The sight of a flooded Kansai International Airport and 3,000 stranded people after Typhoon Jebi slammed into southern Japan this week should be a warning to the world’s infrastructure investors.
Airports have been a highly rated asset class over the past decade. The combined market capitalization of the companies that run the terminals in Paris, Shanghai, Sydney, Frankfurt, Copenhagen and Thailand has almost quadrupled in the past 10 years, and is up by about two-thirds since the end of 2016.
Owning airports is seen as a surefire way to guarantee long-term cashflows and achieve hefty capital gains when the assets are sold at the end of multi-decade leases, underpinned by air-passenger growth that’s set to run at around 4.7 percent a year over the coming two decades. Airports of Thailand PCL, Sydney Airport Ltd. and Auckland International Airport Ltd. all have enterprise values in the region of 20 times forecast Ebitda, compared with multiples of around 12 times for Facebook Inc., Alphabet Inc. and Apple Inc.
That makes the sector’s patchy disclosure around climate-change risk all the more extraordinary. Through most of the 20th century, the key requirement for building an airport was the availability of a large stretch of undeveloped and affordable flat ground close to a major city.
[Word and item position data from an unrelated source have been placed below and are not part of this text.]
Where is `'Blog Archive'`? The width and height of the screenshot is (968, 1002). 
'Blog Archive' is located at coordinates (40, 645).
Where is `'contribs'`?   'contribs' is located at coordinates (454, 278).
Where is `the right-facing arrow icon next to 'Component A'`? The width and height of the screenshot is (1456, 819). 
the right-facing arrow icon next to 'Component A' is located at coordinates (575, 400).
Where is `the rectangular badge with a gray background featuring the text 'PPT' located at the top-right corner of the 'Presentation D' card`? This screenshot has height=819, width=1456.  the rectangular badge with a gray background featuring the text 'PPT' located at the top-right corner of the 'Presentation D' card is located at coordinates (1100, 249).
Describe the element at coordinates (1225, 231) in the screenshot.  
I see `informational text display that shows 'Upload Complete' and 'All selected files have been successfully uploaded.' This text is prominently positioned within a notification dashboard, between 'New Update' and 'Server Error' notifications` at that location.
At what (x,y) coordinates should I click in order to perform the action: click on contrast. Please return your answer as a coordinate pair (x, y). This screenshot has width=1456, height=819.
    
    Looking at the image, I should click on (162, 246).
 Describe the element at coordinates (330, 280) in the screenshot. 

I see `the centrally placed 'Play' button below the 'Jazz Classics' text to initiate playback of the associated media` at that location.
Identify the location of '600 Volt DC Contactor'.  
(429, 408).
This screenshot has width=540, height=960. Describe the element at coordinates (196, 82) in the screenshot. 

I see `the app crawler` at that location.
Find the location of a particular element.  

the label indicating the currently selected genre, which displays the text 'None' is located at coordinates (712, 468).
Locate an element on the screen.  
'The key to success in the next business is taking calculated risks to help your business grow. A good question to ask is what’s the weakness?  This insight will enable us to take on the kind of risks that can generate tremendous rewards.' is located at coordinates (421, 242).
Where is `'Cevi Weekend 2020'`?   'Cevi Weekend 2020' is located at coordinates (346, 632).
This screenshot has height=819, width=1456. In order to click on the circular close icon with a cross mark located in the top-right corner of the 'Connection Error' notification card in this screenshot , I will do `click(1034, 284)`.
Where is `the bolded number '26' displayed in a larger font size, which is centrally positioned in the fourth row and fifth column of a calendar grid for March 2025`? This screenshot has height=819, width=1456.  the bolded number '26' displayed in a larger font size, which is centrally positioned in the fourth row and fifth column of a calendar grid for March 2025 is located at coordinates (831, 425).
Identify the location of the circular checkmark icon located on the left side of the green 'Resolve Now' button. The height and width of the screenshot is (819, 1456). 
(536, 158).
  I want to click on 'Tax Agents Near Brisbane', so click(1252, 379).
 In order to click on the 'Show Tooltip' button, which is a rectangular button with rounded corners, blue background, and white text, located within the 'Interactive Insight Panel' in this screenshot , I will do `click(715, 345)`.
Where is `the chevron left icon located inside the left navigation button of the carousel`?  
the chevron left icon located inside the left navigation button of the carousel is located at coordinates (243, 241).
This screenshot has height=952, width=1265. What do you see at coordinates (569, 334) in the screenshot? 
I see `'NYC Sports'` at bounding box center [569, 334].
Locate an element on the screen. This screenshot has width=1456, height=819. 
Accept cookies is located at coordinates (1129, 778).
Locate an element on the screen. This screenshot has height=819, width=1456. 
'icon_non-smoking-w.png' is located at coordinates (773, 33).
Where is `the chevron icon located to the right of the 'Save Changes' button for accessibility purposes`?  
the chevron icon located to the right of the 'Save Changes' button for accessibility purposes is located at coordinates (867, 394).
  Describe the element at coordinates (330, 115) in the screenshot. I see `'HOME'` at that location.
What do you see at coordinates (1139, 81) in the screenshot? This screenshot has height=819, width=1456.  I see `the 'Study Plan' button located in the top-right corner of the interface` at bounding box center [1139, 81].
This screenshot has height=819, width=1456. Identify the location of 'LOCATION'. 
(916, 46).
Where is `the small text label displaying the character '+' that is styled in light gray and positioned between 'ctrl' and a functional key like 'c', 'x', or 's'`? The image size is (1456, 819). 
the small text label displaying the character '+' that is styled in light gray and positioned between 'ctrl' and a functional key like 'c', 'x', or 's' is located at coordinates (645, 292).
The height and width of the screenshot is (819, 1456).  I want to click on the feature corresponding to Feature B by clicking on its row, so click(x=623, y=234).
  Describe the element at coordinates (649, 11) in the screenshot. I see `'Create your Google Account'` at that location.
In many cases, that meant building on low-lying marshes, or even reclaimed land as at Osaka’s Kansai. Almost by definition, a large number of the world’s airports are in locations most at risk from rising sea levels, high tides, storm surges, extreme rainfall, or a combination of all four.
Just how many will be affected is hard to say, but you can get a decent picture by looking at how many hubs would be submerged by an event as dramatic as what’s just happened in Japan. Kansai Airport sits about 11 feet (3.4 meters) above sea level. That’s about in line with both of Shanghai’s airports; terminals in Rome, Brisbane, Barcelona, Tianjin, Bangkok and Amsterdam are all of equivalent elevations or lower.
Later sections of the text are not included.